Outro aprendizado diz respeito à personalização da experiência do cliente. Para ilustrar, temos as surprise songs da Taylor Swift. Além do setlist fixo, em cada apresentação ela canta duas músicas surpresa, que são escolhidas de acordo com o que os fãs daquele país ou estado possam gostar. Isso também pode ser feito pelas marcas. Há um conceito macro, mas as experiências micro podem e devem ser personalizadas – e isso é outra coisa na qual a tecnologia pode nos ajudar.

Os artistas sabem muito bem que há o momento de ser global e o momento de agir localmente. Da mesma forma, as marcas podem desenvolver um conceito macro e desdobrá-lo para microcomunidades, tornando a experiência dos clientes única. Assim, é possível surpreender os consumidores com experiências mais imersivas e interativas e entregar coisas que eles não estavam esperando, mas que têm tudo a ver com seu comportamento.

Finalmente, é importante entender como nutrir a sua comunidade, produzindo mais conteúdos e mais maneiras de ela interagir com a marca.

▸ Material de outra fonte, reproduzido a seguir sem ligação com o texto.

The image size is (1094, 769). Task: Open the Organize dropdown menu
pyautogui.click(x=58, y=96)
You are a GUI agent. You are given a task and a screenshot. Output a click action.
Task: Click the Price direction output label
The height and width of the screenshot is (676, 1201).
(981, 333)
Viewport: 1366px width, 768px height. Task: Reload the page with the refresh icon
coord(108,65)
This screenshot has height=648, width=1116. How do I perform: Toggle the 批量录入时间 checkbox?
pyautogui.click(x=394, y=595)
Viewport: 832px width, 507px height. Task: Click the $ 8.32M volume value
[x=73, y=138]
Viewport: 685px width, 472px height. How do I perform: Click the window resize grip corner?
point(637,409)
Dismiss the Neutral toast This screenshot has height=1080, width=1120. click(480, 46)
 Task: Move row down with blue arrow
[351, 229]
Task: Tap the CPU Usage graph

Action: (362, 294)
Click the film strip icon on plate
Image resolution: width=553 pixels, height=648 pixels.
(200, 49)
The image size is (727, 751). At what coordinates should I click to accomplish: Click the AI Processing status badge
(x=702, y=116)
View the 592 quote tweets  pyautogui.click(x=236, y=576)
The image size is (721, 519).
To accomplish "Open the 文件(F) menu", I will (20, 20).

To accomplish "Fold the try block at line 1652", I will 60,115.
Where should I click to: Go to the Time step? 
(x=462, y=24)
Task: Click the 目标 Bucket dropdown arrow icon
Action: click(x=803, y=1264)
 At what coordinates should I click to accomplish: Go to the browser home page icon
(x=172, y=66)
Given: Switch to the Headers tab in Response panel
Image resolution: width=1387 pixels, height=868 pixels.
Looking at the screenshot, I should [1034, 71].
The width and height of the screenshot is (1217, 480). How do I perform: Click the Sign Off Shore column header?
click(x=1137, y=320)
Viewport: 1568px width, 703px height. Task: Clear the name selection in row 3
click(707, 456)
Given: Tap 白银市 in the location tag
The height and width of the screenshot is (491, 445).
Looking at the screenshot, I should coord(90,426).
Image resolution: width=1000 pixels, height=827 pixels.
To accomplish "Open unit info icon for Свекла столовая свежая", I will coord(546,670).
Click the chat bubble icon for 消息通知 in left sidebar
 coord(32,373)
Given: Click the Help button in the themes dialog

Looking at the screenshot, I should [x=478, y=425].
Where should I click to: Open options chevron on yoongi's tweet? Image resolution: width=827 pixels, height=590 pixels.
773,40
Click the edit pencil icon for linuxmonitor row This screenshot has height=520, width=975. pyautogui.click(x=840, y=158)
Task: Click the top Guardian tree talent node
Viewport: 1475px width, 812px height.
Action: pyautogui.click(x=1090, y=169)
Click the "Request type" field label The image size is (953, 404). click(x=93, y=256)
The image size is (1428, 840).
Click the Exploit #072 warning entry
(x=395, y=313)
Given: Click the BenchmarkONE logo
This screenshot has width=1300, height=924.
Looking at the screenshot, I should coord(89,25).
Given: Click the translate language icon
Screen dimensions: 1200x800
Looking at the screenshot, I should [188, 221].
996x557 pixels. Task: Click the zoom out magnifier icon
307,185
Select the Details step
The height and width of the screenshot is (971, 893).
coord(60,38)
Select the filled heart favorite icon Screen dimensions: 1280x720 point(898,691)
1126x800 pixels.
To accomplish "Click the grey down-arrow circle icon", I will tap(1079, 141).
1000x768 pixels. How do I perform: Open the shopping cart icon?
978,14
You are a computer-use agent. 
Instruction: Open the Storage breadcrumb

Os artistas não estão presentes junto aos fãs somente no momento do show: eles lançam colabs, filmes, produtos licenciados, interagem diretamente com sua base de fãs, que, não raro, têm até um nome próprio para defini-los, como “BeyHive” e “swifties”. Eles sabem muito bem como manter sua comunidade interagindo e engajada com os artistas.

Combinar um conceito sólido, uma estratégia muito bem planejada, o uso da tecnologia e a arte de contar histórias para gerar engajamento, além de construir uma base fiel de fãs e consumidores, me parece ser o futuro do entretenimento, e um rumo que as marcas podem tomar para se tornarem mais relevantes.